Exercise data below:
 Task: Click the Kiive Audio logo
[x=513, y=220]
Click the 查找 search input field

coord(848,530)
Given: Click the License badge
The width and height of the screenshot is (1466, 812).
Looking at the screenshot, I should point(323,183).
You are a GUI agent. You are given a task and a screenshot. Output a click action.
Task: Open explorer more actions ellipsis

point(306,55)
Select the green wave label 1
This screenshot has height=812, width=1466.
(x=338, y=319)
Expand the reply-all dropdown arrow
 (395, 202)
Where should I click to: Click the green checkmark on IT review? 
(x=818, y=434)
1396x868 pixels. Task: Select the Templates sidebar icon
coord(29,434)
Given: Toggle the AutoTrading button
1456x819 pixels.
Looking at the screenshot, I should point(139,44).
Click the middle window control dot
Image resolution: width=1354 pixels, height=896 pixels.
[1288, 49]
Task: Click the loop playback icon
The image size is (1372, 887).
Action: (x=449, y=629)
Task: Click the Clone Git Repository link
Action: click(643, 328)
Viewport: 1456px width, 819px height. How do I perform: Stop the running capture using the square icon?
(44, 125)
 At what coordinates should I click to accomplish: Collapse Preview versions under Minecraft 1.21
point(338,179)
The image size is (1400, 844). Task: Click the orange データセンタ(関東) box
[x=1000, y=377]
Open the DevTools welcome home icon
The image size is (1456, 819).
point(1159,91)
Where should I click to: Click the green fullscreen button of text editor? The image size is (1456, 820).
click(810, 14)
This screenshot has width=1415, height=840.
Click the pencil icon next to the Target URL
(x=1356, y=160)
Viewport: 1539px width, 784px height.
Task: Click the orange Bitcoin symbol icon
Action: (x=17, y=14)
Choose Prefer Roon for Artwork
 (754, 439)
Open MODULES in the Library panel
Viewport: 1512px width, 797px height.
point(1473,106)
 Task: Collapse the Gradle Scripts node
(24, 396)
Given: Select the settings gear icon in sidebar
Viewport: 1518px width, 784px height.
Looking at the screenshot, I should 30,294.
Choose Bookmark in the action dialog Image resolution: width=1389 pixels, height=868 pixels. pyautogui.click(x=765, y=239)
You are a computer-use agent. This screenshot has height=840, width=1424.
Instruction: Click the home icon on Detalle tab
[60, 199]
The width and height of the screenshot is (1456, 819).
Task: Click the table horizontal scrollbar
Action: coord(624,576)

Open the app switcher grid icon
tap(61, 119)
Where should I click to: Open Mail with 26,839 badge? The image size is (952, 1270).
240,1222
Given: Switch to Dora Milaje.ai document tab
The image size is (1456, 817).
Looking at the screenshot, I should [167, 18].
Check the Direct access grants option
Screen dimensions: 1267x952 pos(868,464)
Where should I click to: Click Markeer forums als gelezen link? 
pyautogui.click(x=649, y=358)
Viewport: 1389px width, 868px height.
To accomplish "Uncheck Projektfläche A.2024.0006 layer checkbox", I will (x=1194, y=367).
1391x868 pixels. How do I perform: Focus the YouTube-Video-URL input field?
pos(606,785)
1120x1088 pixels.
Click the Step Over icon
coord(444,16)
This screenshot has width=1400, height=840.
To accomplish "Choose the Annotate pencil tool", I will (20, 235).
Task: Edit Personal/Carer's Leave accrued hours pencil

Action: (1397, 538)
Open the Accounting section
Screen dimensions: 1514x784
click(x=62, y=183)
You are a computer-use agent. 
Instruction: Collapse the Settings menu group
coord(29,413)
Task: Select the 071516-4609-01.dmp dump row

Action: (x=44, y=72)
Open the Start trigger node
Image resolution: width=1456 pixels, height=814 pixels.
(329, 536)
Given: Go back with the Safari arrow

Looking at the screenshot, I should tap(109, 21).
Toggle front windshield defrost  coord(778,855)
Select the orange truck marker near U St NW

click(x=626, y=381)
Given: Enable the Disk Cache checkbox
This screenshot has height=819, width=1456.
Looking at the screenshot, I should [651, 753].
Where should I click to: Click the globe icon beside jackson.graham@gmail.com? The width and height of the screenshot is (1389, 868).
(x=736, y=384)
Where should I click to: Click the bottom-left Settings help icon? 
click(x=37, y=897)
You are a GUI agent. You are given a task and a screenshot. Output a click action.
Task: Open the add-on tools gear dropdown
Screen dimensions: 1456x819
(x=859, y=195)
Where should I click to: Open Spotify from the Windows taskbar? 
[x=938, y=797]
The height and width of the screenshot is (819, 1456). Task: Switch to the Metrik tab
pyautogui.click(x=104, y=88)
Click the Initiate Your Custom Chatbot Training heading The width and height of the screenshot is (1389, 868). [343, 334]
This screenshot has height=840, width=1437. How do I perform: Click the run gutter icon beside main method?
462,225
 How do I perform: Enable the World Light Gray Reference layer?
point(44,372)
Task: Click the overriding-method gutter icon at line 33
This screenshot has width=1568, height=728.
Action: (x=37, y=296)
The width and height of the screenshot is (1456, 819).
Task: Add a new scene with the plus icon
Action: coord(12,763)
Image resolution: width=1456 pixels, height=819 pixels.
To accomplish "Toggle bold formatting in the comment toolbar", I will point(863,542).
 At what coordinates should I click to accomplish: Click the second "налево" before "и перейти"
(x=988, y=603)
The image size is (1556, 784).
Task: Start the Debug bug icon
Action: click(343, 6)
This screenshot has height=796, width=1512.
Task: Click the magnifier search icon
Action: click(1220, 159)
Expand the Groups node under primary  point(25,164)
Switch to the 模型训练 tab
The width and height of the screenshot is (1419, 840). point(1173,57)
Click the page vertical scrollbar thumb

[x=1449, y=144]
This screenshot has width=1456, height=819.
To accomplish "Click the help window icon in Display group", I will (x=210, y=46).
End of Exercise data.
Work to be completed
Repeat every record above. Each one must match exactly.

Result for this task
 Task: Click the Kiive Audio logo
[x=513, y=220]
Click the 查找 search input field

coord(848,530)
Given: Click the License badge
The width and height of the screenshot is (1466, 812).
Looking at the screenshot, I should point(323,183).
You are a GUI agent. You are given a task and a screenshot. Output a click action.
Task: Open explorer more actions ellipsis

point(306,55)
Select the green wave label 1
This screenshot has height=812, width=1466.
(x=338, y=319)
Expand the reply-all dropdown arrow
 (395, 202)
Where should I click to: Click the green checkmark on IT review? 
(x=818, y=434)
1396x868 pixels. Task: Select the Templates sidebar icon
coord(29,434)
Given: Toggle the AutoTrading button
1456x819 pixels.
Looking at the screenshot, I should point(139,44).
Click the middle window control dot
Image resolution: width=1354 pixels, height=896 pixels.
[1288, 49]
Task: Click the loop playback icon
The image size is (1372, 887).
Action: (x=449, y=629)
Task: Click the Clone Git Repository link
Action: click(643, 328)
Viewport: 1456px width, 819px height. How do I perform: Stop the running capture using the square icon?
(44, 125)
 At what coordinates should I click to accomplish: Collapse Preview versions under Minecraft 1.21
point(338,179)
The image size is (1400, 844). Task: Click the orange データセンタ(関東) box
[x=1000, y=377]
Open the DevTools welcome home icon
The image size is (1456, 819).
point(1159,91)
Where should I click to: Click the green fullscreen button of text editor? The image size is (1456, 820).
click(810, 14)
This screenshot has width=1415, height=840.
Click the pencil icon next to the Target URL
(x=1356, y=160)
Viewport: 1539px width, 784px height.
Task: Click the orange Bitcoin symbol icon
Action: (x=17, y=14)
Choose Prefer Roon for Artwork
 (754, 439)
Open MODULES in the Library panel
Viewport: 1512px width, 797px height.
point(1473,106)
 Task: Collapse the Gradle Scripts node
(24, 396)
Given: Select the settings gear icon in sidebar
Viewport: 1518px width, 784px height.
Looking at the screenshot, I should 30,294.
Choose Bookmark in the action dialog Image resolution: width=1389 pixels, height=868 pixels. pyautogui.click(x=765, y=239)
You are a computer-use agent. This screenshot has height=840, width=1424.
Instruction: Click the home icon on Detalle tab
[60, 199]
The width and height of the screenshot is (1456, 819).
Task: Click the table horizontal scrollbar
Action: coord(624,576)

Open the app switcher grid icon
tap(61, 119)
Where should I click to: Open Mail with 26,839 badge? The image size is (952, 1270).
240,1222
Given: Switch to Dora Milaje.ai document tab
The image size is (1456, 817).
Looking at the screenshot, I should [167, 18].
Check the Direct access grants option
Screen dimensions: 1267x952 pos(868,464)
Where should I click to: Click Markeer forums als gelezen link? 
pyautogui.click(x=649, y=358)
Viewport: 1389px width, 868px height.
To accomplish "Uncheck Projektfläche A.2024.0006 layer checkbox", I will (x=1194, y=367).
1391x868 pixels. How do I perform: Focus the YouTube-Video-URL input field?
pos(606,785)
1120x1088 pixels.
Click the Step Over icon
coord(444,16)
This screenshot has width=1400, height=840.
To accomplish "Choose the Annotate pencil tool", I will (20, 235).
Task: Edit Personal/Carer's Leave accrued hours pencil

Action: (1397, 538)
Open the Accounting section
Screen dimensions: 1514x784
click(x=62, y=183)
You are a computer-use agent. 
Instruction: Collapse the Settings menu group
coord(29,413)
Task: Select the 071516-4609-01.dmp dump row

Action: (x=44, y=72)
Open the Start trigger node
Image resolution: width=1456 pixels, height=814 pixels.
(329, 536)
Given: Go back with the Safari arrow

Looking at the screenshot, I should tap(109, 21).
Toggle front windshield defrost  coord(778,855)
Select the orange truck marker near U St NW

click(x=626, y=381)
Given: Enable the Disk Cache checkbox
This screenshot has height=819, width=1456.
Looking at the screenshot, I should [651, 753].
Where should I click to: Click the globe icon beside jackson.graham@gmail.com? The width and height of the screenshot is (1389, 868).
(x=736, y=384)
Where should I click to: Click the bottom-left Settings help icon? 
click(x=37, y=897)
You are a GUI agent. You are given a task and a screenshot. Output a click action.
Task: Open the add-on tools gear dropdown
Screen dimensions: 1456x819
(x=859, y=195)
Where should I click to: Open Spotify from the Windows taskbar? 
[x=938, y=797]
The height and width of the screenshot is (819, 1456). Task: Switch to the Metrik tab
pyautogui.click(x=104, y=88)
Click the Initiate Your Custom Chatbot Training heading The width and height of the screenshot is (1389, 868). [343, 334]
This screenshot has height=840, width=1437. How do I perform: Click the run gutter icon beside main method?
462,225
 How do I perform: Enable the World Light Gray Reference layer?
point(44,372)
Task: Click the overriding-method gutter icon at line 33
This screenshot has width=1568, height=728.
Action: (x=37, y=296)
The width and height of the screenshot is (1456, 819).
Task: Add a new scene with the plus icon
Action: coord(12,763)
Image resolution: width=1456 pixels, height=819 pixels.
To accomplish "Toggle bold formatting in the comment toolbar", I will point(863,542).
 At what coordinates should I click to accomplish: Click the second "налево" before "и перейти"
(x=988, y=603)
The image size is (1556, 784).
Task: Start the Debug bug icon
Action: click(343, 6)
This screenshot has height=796, width=1512.
Task: Click the magnifier search icon
Action: click(1220, 159)
Expand the Groups node under primary  point(25,164)
Switch to the 模型训练 tab
The width and height of the screenshot is (1419, 840). point(1173,57)
Click the page vertical scrollbar thumb

[x=1449, y=144]
This screenshot has width=1456, height=819.
To accomplish "Click the help window icon in Display group", I will (x=210, y=46).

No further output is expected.